Work to complete:
Reproduce the lines of the items below verbatim, beginning with the line that contains "I will pos(1010,561)." and ending after the line that contains "(x=83, y=568)".

Saved data entries
--------------------
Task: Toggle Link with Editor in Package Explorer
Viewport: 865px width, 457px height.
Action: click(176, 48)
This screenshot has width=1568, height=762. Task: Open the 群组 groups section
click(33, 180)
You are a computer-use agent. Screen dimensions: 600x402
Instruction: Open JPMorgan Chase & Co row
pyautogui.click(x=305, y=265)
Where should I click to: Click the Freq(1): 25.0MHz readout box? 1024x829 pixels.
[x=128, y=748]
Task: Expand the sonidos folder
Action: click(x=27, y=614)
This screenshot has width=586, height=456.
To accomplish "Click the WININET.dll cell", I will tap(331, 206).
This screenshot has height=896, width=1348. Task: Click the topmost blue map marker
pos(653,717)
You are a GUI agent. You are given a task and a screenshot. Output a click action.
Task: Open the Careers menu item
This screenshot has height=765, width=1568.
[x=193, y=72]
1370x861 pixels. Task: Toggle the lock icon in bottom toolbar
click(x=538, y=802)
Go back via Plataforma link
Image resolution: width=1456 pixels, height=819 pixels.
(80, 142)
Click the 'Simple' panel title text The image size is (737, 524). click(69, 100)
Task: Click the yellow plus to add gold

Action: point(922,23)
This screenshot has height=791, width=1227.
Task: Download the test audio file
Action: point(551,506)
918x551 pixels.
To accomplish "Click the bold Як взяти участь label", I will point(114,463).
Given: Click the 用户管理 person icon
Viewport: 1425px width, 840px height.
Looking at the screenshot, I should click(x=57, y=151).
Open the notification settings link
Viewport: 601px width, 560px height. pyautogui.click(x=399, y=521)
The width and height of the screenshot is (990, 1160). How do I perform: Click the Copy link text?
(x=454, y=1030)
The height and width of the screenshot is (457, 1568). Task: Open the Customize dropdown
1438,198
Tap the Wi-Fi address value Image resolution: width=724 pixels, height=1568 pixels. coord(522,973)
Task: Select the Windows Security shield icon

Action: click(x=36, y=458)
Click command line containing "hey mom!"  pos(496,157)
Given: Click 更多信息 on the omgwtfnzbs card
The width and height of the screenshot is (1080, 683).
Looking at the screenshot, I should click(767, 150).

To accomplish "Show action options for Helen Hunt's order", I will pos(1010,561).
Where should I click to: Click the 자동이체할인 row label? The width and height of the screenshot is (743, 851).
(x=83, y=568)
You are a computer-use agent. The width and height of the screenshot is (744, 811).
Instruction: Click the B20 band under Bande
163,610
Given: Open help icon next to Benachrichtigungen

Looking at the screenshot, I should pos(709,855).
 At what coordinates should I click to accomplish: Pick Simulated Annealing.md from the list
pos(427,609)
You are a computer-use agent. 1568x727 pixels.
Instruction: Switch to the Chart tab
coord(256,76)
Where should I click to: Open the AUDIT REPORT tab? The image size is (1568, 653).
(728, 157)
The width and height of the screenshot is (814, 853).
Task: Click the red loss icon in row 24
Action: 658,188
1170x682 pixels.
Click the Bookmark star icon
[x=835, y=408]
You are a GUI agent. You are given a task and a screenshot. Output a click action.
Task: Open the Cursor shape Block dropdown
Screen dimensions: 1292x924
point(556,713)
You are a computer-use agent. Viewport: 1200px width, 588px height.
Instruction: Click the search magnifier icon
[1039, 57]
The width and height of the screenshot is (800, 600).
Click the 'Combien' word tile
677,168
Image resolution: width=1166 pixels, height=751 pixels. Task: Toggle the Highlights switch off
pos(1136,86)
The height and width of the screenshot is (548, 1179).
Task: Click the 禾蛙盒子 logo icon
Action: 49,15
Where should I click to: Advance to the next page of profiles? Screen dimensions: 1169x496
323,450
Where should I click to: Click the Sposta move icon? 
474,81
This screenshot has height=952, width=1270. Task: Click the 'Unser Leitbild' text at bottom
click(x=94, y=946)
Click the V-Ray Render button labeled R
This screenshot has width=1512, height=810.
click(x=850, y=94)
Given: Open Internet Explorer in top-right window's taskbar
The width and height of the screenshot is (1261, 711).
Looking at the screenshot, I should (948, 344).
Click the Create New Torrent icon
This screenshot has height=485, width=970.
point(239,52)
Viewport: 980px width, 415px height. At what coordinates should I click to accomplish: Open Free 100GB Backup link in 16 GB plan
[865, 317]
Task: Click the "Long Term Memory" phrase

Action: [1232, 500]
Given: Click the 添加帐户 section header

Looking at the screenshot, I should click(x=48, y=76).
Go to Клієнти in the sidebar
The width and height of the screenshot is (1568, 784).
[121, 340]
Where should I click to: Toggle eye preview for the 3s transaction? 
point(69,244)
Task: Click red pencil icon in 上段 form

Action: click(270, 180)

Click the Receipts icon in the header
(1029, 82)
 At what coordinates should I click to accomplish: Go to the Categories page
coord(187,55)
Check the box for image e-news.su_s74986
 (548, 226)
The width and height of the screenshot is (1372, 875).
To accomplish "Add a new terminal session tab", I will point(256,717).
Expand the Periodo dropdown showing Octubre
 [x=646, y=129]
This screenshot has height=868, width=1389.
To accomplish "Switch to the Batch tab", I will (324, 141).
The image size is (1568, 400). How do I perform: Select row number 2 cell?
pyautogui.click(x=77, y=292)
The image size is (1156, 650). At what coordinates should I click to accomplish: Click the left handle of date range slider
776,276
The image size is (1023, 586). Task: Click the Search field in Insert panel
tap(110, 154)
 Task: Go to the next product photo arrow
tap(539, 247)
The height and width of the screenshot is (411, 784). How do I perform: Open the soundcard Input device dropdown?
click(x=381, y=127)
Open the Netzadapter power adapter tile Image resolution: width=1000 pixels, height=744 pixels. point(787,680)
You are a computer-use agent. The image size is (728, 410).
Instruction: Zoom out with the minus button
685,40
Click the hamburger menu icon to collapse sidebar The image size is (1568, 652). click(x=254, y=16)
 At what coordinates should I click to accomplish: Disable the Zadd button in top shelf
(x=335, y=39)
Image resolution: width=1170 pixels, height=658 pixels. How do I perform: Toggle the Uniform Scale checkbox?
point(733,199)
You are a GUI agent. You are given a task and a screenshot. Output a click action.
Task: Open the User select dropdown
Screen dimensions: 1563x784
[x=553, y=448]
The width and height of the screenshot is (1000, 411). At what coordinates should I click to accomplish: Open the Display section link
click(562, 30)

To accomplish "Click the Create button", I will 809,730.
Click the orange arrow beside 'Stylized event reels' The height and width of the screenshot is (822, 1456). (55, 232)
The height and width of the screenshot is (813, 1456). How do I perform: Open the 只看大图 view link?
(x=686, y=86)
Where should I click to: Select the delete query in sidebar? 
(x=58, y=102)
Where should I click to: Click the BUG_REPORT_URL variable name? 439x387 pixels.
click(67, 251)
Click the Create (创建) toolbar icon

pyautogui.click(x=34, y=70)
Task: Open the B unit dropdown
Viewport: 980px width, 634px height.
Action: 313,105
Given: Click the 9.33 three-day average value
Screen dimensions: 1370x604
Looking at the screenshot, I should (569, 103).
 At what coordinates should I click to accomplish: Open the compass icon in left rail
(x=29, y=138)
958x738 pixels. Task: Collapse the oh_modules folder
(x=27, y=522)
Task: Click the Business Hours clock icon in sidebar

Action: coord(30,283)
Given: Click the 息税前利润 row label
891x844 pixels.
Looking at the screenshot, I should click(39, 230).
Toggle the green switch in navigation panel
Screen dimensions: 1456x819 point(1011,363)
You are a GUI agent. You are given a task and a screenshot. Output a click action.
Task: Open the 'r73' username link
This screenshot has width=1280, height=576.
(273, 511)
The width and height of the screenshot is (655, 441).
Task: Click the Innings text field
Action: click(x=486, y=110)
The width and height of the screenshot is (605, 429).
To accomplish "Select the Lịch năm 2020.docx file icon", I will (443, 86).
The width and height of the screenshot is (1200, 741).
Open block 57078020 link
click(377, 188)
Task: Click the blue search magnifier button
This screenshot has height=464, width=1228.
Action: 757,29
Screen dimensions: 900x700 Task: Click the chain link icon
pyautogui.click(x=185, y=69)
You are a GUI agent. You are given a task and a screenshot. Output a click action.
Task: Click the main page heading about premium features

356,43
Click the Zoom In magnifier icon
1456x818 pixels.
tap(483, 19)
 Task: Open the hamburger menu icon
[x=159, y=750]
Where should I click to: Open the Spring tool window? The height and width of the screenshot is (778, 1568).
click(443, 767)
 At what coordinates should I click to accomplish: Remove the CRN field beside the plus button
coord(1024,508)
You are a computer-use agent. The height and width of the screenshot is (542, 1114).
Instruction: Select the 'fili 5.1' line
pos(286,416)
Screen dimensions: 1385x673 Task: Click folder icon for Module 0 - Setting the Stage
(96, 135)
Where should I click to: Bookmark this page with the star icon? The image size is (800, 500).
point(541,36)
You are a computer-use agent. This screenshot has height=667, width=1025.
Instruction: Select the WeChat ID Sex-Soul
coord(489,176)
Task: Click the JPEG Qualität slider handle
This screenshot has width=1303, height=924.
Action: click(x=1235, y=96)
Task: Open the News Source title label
--------------------
Solution to this exercise:
To accomplish "Show action options for Helen Hunt's order", I will pos(1010,561).
Where should I click to: Click the 자동이체할인 row label? The width and height of the screenshot is (743, 851).
(x=83, y=568)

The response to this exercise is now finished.